BuzzFeed wants some answers from the FBI about deceased conservative media figure Andrew Breitbart — and it’s willing to sue to find out.
BuzzFeed and journalist Jason Leopold have filed a complaint against the FBI, claiming that the bureau hasn’t done everything it can to answer their request for information on Breitbart.
The complaint, filed Friday in federal court in California, says that Leopold filed a Freedom of Information Act request with the FBI for “all records related to Andrew Breitbart” on Aug. 7, 2012, a few months after Breitbart died at age 43.
According to the suit, the FBI responded to the request on Sept. 4, but said that the bureau only searched it “main file records,” claiming that no records were located.
That was an inadequate effort, as far as the suit is contained.
The complaint says that Leopold appealed the FBI’s response but was denied by the U.S. Department of Justice Office of Information in 2013.
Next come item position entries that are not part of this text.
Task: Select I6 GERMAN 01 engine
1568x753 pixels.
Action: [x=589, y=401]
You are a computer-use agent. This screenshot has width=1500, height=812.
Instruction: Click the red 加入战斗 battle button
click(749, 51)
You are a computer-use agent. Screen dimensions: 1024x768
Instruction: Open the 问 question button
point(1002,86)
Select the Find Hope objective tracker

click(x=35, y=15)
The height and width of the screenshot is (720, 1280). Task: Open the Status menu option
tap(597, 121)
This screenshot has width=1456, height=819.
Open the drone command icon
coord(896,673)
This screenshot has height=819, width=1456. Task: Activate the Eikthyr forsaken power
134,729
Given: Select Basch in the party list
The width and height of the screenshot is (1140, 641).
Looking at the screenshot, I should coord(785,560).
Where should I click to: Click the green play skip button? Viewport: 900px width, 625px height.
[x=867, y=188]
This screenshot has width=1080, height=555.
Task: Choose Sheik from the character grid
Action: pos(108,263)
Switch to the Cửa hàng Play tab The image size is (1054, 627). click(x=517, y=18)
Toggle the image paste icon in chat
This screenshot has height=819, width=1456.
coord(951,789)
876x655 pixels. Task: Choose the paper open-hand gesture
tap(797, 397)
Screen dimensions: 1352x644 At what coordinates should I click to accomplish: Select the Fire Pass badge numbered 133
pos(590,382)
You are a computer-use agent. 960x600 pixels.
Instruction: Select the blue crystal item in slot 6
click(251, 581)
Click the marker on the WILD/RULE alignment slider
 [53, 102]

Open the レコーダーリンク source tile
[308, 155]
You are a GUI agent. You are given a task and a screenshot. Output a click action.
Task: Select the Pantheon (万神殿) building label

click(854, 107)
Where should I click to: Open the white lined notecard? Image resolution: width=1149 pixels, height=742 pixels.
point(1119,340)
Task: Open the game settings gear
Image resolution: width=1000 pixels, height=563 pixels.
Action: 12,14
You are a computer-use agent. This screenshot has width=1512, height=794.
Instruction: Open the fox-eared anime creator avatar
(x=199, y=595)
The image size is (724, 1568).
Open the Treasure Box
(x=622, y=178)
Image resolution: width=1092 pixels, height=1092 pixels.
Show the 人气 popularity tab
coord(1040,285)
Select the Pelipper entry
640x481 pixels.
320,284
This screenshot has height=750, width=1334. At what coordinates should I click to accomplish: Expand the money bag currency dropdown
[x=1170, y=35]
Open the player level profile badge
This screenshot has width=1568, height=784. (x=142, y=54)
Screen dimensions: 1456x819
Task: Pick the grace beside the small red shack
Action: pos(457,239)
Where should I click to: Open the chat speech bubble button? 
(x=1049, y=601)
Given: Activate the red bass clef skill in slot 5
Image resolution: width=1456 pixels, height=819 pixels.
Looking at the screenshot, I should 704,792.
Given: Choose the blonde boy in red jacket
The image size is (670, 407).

“In its appeal decision, OIP claimed that the FBI is not required to perform cross-reference searches unless the requester provides ‘information sufficient to enable the FBI to determine with certainty that any cross-references it locates are identifiable to the subject of [the] request,’ including, for example, the dates and locations of contacts between the subject of the request and the FBI, the subject’s social security number, or other such information,” the suit reads.
However, BuzzFeed and Leopold contend in the complaint, “Nothing in the FOIA statute requires a requester to provide this information before a cross-reference search must be conducted.”
“As FBI and OIP are certainly aware, Andrew Breitbart was a well-known public figure and is easily identifiable by the FBI in conducting a cross-reference search,” the suit reads. “As the FBI and OIP are also aware, cross-reference searches frequently turn up records not located in main file searches.”
Alleging violation of the Freedom of Information Act, the suit is asking the court to order the FBI to “conduct a reasonable search for records, including a cross-reference search, and to produce all non-exempt requested records.”